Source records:
++++

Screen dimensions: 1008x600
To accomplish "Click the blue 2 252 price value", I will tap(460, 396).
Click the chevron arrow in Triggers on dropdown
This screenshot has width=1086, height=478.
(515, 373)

++++

Work to be completed.
The records above need copying. Do it exactly.

Written reply.
Screen dimensions: 1008x600
To accomplish "Click the blue 2 252 price value", I will tap(460, 396).
Click the chevron arrow in Triggers on dropdown
This screenshot has width=1086, height=478.
(515, 373)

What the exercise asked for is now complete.